* start *
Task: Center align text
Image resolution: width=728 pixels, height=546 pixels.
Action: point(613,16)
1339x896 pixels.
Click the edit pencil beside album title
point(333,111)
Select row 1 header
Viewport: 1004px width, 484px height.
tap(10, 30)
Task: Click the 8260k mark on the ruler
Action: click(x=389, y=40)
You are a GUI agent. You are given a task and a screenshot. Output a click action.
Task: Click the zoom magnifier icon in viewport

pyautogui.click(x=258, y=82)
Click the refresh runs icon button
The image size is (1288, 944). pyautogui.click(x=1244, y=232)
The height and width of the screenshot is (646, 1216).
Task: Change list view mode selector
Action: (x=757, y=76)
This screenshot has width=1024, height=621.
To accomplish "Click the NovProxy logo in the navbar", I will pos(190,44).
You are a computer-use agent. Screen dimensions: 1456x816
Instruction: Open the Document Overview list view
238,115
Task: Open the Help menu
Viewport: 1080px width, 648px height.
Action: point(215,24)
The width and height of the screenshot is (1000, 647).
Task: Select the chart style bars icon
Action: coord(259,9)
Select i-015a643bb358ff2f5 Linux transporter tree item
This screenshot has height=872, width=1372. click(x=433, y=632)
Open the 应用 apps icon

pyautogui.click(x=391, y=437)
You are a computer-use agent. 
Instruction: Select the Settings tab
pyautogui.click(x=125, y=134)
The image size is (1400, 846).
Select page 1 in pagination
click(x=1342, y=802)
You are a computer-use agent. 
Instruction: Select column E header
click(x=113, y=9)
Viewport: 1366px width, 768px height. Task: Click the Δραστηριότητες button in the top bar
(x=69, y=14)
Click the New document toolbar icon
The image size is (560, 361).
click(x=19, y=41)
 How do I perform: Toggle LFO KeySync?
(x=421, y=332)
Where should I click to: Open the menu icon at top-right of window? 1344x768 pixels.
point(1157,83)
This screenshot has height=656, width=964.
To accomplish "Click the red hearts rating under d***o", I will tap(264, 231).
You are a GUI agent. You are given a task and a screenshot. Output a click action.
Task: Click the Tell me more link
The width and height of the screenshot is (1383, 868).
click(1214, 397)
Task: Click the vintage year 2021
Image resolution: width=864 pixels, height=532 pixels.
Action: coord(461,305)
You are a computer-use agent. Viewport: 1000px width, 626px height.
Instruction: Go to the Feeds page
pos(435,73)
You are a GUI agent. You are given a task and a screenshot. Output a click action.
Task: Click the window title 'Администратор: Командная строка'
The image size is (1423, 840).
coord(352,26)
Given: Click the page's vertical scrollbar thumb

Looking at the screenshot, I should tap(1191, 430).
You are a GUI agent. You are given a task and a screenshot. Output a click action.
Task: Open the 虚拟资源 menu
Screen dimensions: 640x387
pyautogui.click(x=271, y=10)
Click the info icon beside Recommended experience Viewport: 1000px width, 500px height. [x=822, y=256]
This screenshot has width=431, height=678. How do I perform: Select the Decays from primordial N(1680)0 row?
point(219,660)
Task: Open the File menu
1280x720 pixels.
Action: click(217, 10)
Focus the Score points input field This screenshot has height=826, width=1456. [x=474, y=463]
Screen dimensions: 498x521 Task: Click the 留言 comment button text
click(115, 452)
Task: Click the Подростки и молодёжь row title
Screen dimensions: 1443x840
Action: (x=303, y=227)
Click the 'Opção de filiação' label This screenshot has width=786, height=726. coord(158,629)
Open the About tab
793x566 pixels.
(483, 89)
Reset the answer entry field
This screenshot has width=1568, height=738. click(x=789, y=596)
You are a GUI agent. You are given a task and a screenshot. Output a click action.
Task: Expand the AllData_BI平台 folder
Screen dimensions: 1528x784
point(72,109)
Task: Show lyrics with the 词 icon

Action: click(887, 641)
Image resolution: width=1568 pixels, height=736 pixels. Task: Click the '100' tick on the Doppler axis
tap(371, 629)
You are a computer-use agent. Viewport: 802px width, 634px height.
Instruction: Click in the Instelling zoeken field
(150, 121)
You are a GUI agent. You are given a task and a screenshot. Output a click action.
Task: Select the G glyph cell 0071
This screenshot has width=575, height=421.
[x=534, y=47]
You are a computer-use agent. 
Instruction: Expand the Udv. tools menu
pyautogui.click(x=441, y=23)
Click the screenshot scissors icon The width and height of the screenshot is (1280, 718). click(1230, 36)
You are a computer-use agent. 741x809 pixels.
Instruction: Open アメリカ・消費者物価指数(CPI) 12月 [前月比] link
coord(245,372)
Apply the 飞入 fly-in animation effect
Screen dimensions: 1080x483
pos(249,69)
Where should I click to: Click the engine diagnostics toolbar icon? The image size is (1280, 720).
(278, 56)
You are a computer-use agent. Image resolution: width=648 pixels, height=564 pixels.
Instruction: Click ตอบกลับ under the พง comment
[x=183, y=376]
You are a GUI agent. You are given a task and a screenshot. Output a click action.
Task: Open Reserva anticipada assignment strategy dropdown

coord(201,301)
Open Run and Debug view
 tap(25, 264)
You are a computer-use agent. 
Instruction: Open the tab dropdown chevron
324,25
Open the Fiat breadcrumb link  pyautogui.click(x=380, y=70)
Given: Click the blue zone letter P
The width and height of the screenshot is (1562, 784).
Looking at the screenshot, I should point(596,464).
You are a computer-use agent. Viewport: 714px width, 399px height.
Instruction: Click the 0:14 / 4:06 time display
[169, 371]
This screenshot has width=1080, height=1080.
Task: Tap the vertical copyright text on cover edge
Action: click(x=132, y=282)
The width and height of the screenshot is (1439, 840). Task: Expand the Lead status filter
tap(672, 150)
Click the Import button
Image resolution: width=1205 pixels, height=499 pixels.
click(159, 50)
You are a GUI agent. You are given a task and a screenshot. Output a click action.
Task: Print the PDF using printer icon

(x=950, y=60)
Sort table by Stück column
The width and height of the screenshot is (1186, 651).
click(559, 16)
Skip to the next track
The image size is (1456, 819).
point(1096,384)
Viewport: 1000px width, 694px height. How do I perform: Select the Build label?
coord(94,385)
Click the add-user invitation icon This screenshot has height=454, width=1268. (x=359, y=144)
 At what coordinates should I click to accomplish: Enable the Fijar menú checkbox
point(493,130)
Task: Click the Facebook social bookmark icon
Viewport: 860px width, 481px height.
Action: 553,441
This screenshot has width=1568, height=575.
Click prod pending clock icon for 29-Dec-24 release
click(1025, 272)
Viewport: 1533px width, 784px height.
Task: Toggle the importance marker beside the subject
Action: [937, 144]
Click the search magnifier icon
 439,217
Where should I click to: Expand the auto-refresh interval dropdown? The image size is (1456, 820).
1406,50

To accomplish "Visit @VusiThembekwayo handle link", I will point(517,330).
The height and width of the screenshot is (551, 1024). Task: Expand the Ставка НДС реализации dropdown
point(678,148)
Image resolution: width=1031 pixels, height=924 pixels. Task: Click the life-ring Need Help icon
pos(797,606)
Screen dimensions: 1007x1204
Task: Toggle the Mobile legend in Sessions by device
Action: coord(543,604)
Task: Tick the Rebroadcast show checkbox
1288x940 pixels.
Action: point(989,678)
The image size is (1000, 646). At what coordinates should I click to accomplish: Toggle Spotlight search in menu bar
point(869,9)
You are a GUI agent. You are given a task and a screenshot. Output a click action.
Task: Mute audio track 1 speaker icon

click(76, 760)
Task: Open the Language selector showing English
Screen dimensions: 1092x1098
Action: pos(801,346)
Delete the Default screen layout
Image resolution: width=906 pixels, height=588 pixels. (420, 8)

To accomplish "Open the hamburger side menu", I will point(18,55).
* end *
## What is expected
Render these records as a Markdown table with the columns Row and Line, numbering each line and leaving out blank lines.

## Solution for this exercise
| Row | Line |
|---|---|
| 1 | Task: Center align text |
| 2 | Image resolution: width=728 pixels, height=546 pixels. |
| 3 | Action: point(613,16) |
| 4 | 1339x896 pixels. |
| 5 | Click the edit pencil beside album title |
| 6 | point(333,111) |
| 7 | Select row 1 header |
| 8 | Viewport: 1004px width, 484px height. |
| 9 | tap(10, 30) |
| 10 | Task: Click the 8260k mark on the ruler |
| 11 | Action: click(x=389, y=40) |
| 12 | You are a GUI agent. You are given a task and a screenshot. Output a click action. |
| 13 | Task: Click the zoom magnifier icon in viewport |
| 14 | pyautogui.click(x=258, y=82) |
| 15 | Click the refresh runs icon button |
| 16 | The image size is (1288, 944). pyautogui.click(x=1244, y=232) |
| 17 | The height and width of the screenshot is (646, 1216). |
| 18 | Task: Change list view mode selector |
| 19 | Action: (x=757, y=76) |
| 20 | This screenshot has width=1024, height=621. |
| 21 | To accomplish "Click the NovProxy logo in the navbar", I will pos(190,44). |
| 22 | You are a computer-use agent. Screen dimensions: 1456x816 |
| 23 | Instruction: Open the Document Overview list view |
| 24 | 238,115 |
| 25 | Task: Open the Help menu |
| 26 | Viewport: 1080px width, 648px height. |
| 27 | Action: point(215,24) |
| 28 | The width and height of the screenshot is (1000, 647). |
| 29 | Task: Select the chart style bars icon |
| 30 | Action: coord(259,9) |
| 31 | Select i-015a643bb358ff2f5 Linux transporter tree item |
| 32 | This screenshot has height=872, width=1372. click(x=433, y=632) |
| 33 | Open the 应用 apps icon |
| 34 | pyautogui.click(x=391, y=437) |
| 35 | You are a computer-use agent.  |
| 36 | Instruction: Select the Settings tab |
| 37 | pyautogui.click(x=125, y=134) |
| 38 | The image size is (1400, 846). |
| 39 | Select page 1 in pagination |
| 40 | click(x=1342, y=802) |
| 41 | You are a computer-use agent.  |
| 42 | Instruction: Select column E header |
| 43 | click(x=113, y=9) |
| 44 | Viewport: 1366px width, 768px height. Task: Click the Δραστηριότητες button in the top bar |
| 45 | (x=69, y=14) |
| 46 | Click the New document toolbar icon |
| 47 | The image size is (560, 361). |
| 48 | click(x=19, y=41) |
| 49 |  How do I perform: Toggle LFO KeySync? |
| 50 | (x=421, y=332) |
| 51 | Where should I click to: Open the menu icon at top-right of window? 1344x768 pixels. |
| 52 | point(1157,83) |
| 53 | This screenshot has height=656, width=964. |
| 54 | To accomplish "Click the red hearts rating under d***o", I will tap(264, 231). |
| 55 | You are a GUI agent. You are given a task and a screenshot. Output a click action. |
| 56 | Task: Click the Tell me more link |
| 57 | The width and height of the screenshot is (1383, 868). |
| 58 | click(1214, 397) |
| 59 | Task: Click the vintage year 2021 |
| 60 | Image resolution: width=864 pixels, height=532 pixels. |
| 61 | Action: coord(461,305) |
| 62 | You are a computer-use agent. Viewport: 1000px width, 626px height. |
| 63 | Instruction: Go to the Feeds page |
| 64 | pos(435,73) |
| 65 | You are a GUI agent. You are given a task and a screenshot. Output a click action. |
| 66 | Task: Click the window title 'Администратор: Командная строка' |
| 67 | The image size is (1423, 840). |
| 68 | coord(352,26) |
| 69 | Given: Click the page's vertical scrollbar thumb |
| 70 | Looking at the screenshot, I should tap(1191, 430). |
| 71 | You are a GUI agent. You are given a task and a screenshot. Output a click action. |
| 72 | Task: Open the 虚拟资源 menu |
| 73 | Screen dimensions: 640x387 |
| 74 | pyautogui.click(x=271, y=10) |
| 75 | Click the info icon beside Recommended experience Viewport: 1000px width, 500px height. [x=822, y=256] |
| 76 | This screenshot has width=431, height=678. How do I perform: Select the Decays from primordial N(1680)0 row? |
| 77 | point(219,660) |
| 78 | Task: Open the File menu |
| 79 | 1280x720 pixels. |
| 80 | Action: click(217, 10) |
| 81 | Focus the Score points input field This screenshot has height=826, width=1456. [x=474, y=463] |
| 82 | Screen dimensions: 498x521 Task: Click the 留言 comment button text |
| 83 | click(115, 452) |
| 84 | Task: Click the Подростки и молодёжь row title |
| 85 | Screen dimensions: 1443x840 |
| 86 | Action: (x=303, y=227) |
| 87 | Click the 'Opção de filiação' label This screenshot has width=786, height=726. coord(158,629) |
| 88 | Open the About tab |
| 89 | 793x566 pixels. |
| 90 | (483, 89) |
| 91 | Reset the answer entry field |
| 92 | This screenshot has width=1568, height=738. click(x=789, y=596) |
| 93 | You are a GUI agent. You are given a task and a screenshot. Output a click action. |
| 94 | Task: Expand the AllData_BI平台 folder |
| 95 | Screen dimensions: 1528x784 |
| 96 | point(72,109) |
| 97 | Task: Show lyrics with the 词 icon |
| 98 | Action: click(887, 641) |
| 99 | Image resolution: width=1568 pixels, height=736 pixels. Task: Click the '100' tick on the Doppler axis |
| 100 | tap(371, 629) |
| 101 | You are a computer-use agent. Viewport: 802px width, 634px height. |
| 102 | Instruction: Click in the Instelling zoeken field |
| 103 | (150, 121) |
| 104 | You are a GUI agent. You are given a task and a screenshot. Output a click action. |
| 105 | Task: Select the G glyph cell 0071 |
| 106 | This screenshot has width=575, height=421. |
| 107 | [x=534, y=47] |
| 108 | You are a computer-use agent.  |
| 109 | Instruction: Expand the Udv. tools menu |
| 110 | pyautogui.click(x=441, y=23) |
| 111 | Click the screenshot scissors icon The width and height of the screenshot is (1280, 718). click(1230, 36) |
| 112 | You are a computer-use agent. 741x809 pixels. |
| 113 | Instruction: Open アメリカ・消費者物価指数(CPI) 12月 [前月比] link |
| 114 | coord(245,372) |
| 115 | Apply the 飞入 fly-in animation effect |
| 116 | Screen dimensions: 1080x483 |
| 117 | pos(249,69) |
| 118 | Where should I click to: Click the engine diagnostics toolbar icon? The image size is (1280, 720). |
| 119 | (278, 56) |
| 120 | You are a computer-use agent. Image resolution: width=648 pixels, height=564 pixels. |
| 121 | Instruction: Click ตอบกลับ under the พง comment |
| 122 | [x=183, y=376] |
| 123 | You are a GUI agent. You are given a task and a screenshot. Output a click action. |
| 124 | Task: Open Reserva anticipada assignment strategy dropdown |
| 125 | coord(201,301) |
| 126 | Open Run and Debug view |
| 127 |  tap(25, 264) |
| 128 | You are a computer-use agent.  |
| 129 | Instruction: Open the tab dropdown chevron |
| 130 | 324,25 |
| 131 | Open the Fiat breadcrumb link  pyautogui.click(x=380, y=70) |
| 132 | Given: Click the blue zone letter P |
| 133 | The width and height of the screenshot is (1562, 784). |
| 134 | Looking at the screenshot, I should point(596,464). |
| 135 | You are a computer-use agent. Viewport: 714px width, 399px height. |
| 136 | Instruction: Click the 0:14 / 4:06 time display |
| 137 | [169, 371] |
| 138 | This screenshot has width=1080, height=1080. |
| 139 | Task: Tap the vertical copyright text on cover edge |
| 140 | Action: click(x=132, y=282) |
| 141 | The width and height of the screenshot is (1439, 840). Task: Expand the Lead status filter |
| 142 | tap(672, 150) |
| 143 | Click the Import button |
| 144 | Image resolution: width=1205 pixels, height=499 pixels. |
| 145 | click(159, 50) |
| 146 | You are a GUI agent. You are given a task and a screenshot. Output a click action. |
| 147 | Task: Print the PDF using printer icon |
| 148 | (x=950, y=60) |
| 149 | Sort table by Stück column |
| 150 | The width and height of the screenshot is (1186, 651). |
| 151 | click(559, 16) |
| 152 | Skip to the next track |
| 153 | The image size is (1456, 819). |
| 154 | point(1096,384) |
| 155 | Viewport: 1000px width, 694px height. How do I perform: Select the Build label? |
| 156 | coord(94,385) |
| 157 | Click the add-user invitation icon This screenshot has height=454, width=1268. (x=359, y=144) |
| 158 |  At what coordinates should I click to accomplish: Enable the Fijar menú checkbox |
| 159 | point(493,130) |
| 160 | Task: Click the Facebook social bookmark icon |
| 161 | Viewport: 860px width, 481px height. |
| 162 | Action: 553,441 |
| 163 | This screenshot has width=1568, height=575. |
| 164 | Click prod pending clock icon for 29-Dec-24 release |
| 165 | click(1025, 272) |
| 166 | Viewport: 1533px width, 784px height. |
| 167 | Task: Toggle the importance marker beside the subject |
| 168 | Action: [937, 144] |
| 169 | Click the search magnifier icon |
| 170 |  439,217 |
| 171 | Where should I click to: Expand the auto-refresh interval dropdown? The image size is (1456, 820). |
| 172 | 1406,50 |
| 173 | To accomplish "Visit @VusiThembekwayo handle link", I will point(517,330). |
| 174 | The height and width of the screenshot is (551, 1024). Task: Expand the Ставка НДС реализации dropdown |
| 175 | point(678,148) |
| 176 | Image resolution: width=1031 pixels, height=924 pixels. Task: Click the life-ring Need Help icon |
| 177 | pos(797,606) |
| 178 | Screen dimensions: 1007x1204 |
| 179 | Task: Toggle the Mobile legend in Sessions by device |
| 180 | Action: coord(543,604) |
| 181 | Task: Tick the Rebroadcast show checkbox |
| 182 | 1288x940 pixels. |
| 183 | Action: point(989,678) |
| 184 | The image size is (1000, 646). At what coordinates should I click to accomplish: Toggle Spotlight search in menu bar |
| 185 | point(869,9) |
| 186 | You are a GUI agent. You are given a task and a screenshot. Output a click action. |
| 187 | Task: Mute audio track 1 speaker icon |
| 188 | click(76, 760) |
| 189 | Task: Open the Language selector showing English |
| 190 | Screen dimensions: 1092x1098 |
| 191 | Action: pos(801,346) |
| 192 | Delete the Default screen layout |
| 193 | Image resolution: width=906 pixels, height=588 pixels. (420, 8) |
| 194 | To accomplish "Open the hamburger side menu", I will point(18,55). |